Strategic capabilities refer to the resources and competences of a firm that it uses to compete with rivals in the market. These usually comprise a firm’s strengths and weaknesses and could serve as a source of competitive advantage (or disadvantage) for the firm.
Here we take a look at what strategic capabilities are, how they contribute to competitive advantage and superior performance, and how to manage the development of strategic capabilities in a firm.
- Resources: Assets that a firm has
- Competences: Skills that a firm has
- Capabilities: Adequacy & suitability of resources & competences to enable the organization to survive & prosper
Core Competences
A core competence is an activity or process that critically underpins competitive advantage & ability to add value.
- what is done better
- why these are done better
- why secondary processes are done
Core Competences
Examples of core competences:
- Expertise in integrating multiple technologies
- Know-how in creating operating systems
- Speeding new/next-generation products to market
- Better after-sale service capability
- Skills in manufacturing a high quality product
- Capability to fill customer orders accurately & swiftly
Strategic Capabilities
- Threshold – required to be able to compete in a market. This is about qualifying to ‘compete today’.
- Distinctive – required to achieve competitive advantage. This is required to ‘win today’.
- Dynamic – ability to keep learning to adapt to changing conditions. This is needed to ‘win tomorrow’.
Threshold capabilities are those needed for an organisation to meet the necessary requirements to compete and achieve parity with competitors.
Distinctive capabilities are those that are required to achieve competitive advantage & are difficult to imitate.

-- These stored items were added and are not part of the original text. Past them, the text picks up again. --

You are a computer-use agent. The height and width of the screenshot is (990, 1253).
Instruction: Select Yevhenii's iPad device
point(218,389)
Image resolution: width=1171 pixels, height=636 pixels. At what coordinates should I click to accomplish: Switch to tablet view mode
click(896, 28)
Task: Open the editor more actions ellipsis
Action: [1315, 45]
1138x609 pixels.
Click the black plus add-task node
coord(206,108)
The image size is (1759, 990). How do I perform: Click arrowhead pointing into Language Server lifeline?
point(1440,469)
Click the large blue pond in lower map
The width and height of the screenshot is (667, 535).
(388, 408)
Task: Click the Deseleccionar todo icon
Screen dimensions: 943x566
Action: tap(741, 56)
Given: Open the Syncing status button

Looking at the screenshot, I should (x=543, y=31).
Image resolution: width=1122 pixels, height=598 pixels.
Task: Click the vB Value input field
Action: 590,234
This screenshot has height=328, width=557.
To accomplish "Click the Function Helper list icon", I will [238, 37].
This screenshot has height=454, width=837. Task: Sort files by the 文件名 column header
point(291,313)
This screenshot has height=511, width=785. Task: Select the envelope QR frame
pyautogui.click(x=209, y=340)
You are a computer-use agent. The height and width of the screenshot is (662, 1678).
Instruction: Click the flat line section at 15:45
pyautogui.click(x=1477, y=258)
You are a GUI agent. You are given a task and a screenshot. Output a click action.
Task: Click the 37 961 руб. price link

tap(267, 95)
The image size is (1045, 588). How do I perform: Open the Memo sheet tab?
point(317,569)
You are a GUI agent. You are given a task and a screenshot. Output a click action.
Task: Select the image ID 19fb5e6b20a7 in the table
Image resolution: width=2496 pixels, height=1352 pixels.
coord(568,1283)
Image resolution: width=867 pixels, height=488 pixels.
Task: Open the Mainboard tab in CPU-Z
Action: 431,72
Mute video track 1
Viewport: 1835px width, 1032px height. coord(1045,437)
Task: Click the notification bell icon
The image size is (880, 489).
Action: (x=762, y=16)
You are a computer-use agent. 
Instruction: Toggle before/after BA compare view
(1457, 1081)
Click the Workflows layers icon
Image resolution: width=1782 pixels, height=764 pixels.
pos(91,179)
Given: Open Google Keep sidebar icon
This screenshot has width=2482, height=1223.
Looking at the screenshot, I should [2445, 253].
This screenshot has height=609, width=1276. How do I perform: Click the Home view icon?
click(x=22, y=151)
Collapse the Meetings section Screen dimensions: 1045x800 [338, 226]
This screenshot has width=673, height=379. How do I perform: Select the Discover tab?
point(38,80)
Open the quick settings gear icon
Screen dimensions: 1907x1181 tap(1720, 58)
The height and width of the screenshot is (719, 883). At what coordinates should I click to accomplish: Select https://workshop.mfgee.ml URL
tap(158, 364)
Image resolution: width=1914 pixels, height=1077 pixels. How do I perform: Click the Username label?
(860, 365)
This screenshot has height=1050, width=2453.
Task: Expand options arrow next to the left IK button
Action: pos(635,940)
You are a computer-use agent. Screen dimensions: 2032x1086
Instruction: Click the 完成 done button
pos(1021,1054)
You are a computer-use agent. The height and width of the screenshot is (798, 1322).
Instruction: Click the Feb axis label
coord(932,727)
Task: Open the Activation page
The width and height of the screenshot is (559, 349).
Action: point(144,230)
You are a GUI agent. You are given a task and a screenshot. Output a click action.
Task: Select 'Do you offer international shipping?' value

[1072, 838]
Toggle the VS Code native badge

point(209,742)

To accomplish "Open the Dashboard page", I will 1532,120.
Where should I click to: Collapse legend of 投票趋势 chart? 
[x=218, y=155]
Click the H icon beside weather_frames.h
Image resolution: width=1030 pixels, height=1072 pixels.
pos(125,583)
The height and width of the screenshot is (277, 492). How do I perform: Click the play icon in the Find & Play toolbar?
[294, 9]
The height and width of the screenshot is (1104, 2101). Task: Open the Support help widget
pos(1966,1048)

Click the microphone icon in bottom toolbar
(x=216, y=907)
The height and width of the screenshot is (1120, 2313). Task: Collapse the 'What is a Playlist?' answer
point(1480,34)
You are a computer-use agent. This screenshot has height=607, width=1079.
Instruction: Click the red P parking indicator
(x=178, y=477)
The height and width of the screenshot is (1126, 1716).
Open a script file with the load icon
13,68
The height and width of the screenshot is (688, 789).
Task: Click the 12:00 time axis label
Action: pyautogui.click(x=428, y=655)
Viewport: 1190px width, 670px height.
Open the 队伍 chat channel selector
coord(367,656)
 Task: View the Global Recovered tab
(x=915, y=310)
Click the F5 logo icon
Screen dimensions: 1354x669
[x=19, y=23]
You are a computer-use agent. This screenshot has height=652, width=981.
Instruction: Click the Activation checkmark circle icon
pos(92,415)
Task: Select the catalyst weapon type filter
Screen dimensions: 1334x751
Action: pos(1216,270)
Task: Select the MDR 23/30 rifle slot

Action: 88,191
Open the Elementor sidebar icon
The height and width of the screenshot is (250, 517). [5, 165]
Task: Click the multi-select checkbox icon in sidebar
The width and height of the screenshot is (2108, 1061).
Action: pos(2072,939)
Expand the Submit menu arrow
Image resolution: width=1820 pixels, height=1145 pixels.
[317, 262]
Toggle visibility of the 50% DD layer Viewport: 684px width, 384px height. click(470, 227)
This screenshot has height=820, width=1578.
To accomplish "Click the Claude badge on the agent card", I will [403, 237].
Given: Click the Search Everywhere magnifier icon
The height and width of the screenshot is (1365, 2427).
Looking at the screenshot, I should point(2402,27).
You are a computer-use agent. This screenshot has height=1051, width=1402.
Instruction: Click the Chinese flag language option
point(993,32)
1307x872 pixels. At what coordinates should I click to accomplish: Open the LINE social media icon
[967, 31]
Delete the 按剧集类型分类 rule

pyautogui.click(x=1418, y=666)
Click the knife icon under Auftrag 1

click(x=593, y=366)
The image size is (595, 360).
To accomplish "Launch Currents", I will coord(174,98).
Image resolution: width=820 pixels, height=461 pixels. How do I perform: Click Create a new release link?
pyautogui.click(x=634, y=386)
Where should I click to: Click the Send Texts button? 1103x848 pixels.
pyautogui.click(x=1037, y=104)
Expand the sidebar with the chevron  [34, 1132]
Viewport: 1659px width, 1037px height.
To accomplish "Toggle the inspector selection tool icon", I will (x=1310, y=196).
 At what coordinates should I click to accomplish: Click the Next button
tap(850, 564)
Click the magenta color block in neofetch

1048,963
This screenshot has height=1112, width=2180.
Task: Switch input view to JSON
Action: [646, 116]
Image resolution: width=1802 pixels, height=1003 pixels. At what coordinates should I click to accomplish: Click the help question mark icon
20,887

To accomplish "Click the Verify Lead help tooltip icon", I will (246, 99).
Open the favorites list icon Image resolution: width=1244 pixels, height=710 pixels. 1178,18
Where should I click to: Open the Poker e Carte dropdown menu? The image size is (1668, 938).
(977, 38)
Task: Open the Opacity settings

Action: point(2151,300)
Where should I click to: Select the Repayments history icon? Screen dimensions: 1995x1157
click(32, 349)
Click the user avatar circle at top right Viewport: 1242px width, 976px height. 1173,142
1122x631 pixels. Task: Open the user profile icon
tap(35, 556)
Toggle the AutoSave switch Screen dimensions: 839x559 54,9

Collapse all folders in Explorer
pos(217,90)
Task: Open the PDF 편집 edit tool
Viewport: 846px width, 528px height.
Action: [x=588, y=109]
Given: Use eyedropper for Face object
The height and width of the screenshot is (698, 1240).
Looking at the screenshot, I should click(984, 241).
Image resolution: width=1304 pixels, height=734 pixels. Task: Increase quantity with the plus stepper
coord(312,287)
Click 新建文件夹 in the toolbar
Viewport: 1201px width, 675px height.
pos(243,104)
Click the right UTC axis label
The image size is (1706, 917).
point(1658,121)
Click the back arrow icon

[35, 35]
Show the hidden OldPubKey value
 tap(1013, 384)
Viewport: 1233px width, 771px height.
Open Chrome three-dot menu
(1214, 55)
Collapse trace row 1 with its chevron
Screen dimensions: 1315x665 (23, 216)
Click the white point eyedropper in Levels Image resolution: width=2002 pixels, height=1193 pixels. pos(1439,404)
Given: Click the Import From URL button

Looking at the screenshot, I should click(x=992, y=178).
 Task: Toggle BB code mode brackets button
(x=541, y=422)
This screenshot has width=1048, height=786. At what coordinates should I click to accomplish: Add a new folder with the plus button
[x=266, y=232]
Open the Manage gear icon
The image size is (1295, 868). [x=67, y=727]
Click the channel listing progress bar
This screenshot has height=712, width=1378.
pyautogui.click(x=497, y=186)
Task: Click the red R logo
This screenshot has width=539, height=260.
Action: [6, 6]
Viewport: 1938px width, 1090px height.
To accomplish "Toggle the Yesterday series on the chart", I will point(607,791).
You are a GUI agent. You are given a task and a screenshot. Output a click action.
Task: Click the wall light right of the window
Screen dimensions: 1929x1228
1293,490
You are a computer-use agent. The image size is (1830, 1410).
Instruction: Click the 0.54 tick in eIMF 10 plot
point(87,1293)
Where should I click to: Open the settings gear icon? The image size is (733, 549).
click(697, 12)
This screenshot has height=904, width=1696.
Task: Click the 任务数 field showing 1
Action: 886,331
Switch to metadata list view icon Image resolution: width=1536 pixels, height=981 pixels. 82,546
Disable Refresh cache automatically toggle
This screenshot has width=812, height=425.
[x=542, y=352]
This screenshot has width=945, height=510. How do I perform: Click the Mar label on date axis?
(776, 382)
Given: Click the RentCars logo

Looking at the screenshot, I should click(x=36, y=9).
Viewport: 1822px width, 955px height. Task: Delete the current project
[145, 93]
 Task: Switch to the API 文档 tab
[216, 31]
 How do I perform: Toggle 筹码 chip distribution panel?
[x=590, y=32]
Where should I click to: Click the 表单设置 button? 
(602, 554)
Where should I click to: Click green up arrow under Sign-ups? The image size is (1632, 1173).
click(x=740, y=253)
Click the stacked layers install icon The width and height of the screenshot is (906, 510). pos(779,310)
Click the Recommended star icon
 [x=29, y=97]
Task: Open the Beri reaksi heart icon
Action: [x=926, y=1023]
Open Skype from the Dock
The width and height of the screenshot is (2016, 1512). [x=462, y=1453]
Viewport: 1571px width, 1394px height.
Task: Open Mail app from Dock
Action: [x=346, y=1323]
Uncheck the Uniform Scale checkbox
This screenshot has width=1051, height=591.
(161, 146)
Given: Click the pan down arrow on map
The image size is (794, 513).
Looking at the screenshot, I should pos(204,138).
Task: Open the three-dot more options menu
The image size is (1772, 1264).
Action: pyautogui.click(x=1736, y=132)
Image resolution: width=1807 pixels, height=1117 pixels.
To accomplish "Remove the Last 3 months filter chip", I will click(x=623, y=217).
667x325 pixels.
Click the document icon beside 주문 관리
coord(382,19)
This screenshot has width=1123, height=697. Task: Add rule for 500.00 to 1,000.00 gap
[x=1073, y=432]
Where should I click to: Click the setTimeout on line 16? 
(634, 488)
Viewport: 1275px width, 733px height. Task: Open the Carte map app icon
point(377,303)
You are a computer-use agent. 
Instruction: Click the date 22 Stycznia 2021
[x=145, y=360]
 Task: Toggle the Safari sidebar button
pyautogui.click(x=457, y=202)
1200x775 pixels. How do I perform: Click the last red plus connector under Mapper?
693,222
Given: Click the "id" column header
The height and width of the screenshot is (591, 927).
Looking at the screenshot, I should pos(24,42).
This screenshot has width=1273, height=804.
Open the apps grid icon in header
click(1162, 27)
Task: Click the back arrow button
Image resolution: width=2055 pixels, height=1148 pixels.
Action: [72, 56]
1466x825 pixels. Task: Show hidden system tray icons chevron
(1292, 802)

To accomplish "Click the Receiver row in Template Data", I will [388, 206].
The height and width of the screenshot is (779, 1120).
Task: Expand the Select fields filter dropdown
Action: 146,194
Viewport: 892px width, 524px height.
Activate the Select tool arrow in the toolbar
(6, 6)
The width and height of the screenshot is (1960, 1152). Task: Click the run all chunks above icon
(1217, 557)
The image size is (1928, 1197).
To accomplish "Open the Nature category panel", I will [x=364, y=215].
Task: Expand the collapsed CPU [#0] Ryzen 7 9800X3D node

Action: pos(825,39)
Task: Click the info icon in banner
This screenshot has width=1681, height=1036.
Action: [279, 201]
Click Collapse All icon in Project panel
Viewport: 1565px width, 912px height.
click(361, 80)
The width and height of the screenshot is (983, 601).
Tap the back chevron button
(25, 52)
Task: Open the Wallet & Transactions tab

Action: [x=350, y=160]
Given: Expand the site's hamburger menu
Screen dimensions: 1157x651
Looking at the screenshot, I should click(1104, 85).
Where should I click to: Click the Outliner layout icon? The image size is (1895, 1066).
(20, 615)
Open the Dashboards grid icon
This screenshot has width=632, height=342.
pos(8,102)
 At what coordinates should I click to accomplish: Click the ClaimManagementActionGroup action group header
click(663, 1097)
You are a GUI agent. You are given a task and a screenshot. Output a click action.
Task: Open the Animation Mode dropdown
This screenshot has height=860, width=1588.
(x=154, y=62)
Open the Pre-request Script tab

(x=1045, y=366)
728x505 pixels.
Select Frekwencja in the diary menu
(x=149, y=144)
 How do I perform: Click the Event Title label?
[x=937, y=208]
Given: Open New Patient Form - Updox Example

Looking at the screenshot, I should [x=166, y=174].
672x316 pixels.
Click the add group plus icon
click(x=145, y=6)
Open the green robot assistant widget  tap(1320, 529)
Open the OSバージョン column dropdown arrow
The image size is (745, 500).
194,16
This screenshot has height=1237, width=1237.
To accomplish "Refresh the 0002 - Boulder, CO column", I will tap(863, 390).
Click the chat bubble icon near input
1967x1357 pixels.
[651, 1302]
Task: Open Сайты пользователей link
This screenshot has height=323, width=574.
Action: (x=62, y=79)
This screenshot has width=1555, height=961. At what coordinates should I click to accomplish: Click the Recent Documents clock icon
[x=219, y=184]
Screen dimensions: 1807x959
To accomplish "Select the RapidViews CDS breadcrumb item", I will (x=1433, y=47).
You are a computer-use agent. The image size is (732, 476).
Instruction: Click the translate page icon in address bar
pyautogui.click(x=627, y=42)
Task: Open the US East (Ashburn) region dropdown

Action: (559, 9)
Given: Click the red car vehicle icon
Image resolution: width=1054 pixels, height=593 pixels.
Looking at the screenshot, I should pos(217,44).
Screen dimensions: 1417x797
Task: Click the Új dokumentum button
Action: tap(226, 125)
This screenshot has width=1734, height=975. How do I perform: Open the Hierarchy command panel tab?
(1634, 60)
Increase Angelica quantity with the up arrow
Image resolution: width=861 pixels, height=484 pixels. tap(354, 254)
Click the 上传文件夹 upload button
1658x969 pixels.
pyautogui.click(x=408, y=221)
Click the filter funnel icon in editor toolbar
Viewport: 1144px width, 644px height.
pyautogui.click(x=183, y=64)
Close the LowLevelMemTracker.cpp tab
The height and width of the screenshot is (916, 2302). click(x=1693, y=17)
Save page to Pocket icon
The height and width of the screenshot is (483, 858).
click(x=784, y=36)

Dynamic capabilities are the means by which an organisation has the ability to renew & recreate its strategic capabilities to meet the needs of changing environments.
- Dynamic capabilities are distinct from ordinary capabilities
- Types of dynamic capabilities
- Sensing capabilities
- Seizing capabilities
- Reconfiguring capabilities
Redundant capabilities: Capabilities, however effective in the past, can become less relevant as industries evolve and change. Such ‘capabilities’ can become ‘rigidities’ that inhibit change and become a weakness.
Strategic capability required for long-term survival and competitive advantage:
Resources: what a firm has (nouns)
- Physical: Machines, buildings, raw materials, products, patents, databases, computer systems
- Financial: Balance sheet, cash flow, suppliers of funds
- Human: Managers, employees, partners, suppliers, customers
Competences: what a firm does well (verbs), e.g.
- Physical: Ways of achieving utilisation of plant, efficiency, productivity, flexibility, marketing
- Financial: Ability to raise funds and manage cash flows, debtors, creditors, etc.
- Human: How people gain and use experience, skills, knowledge, build relationships, motivate others and innovate.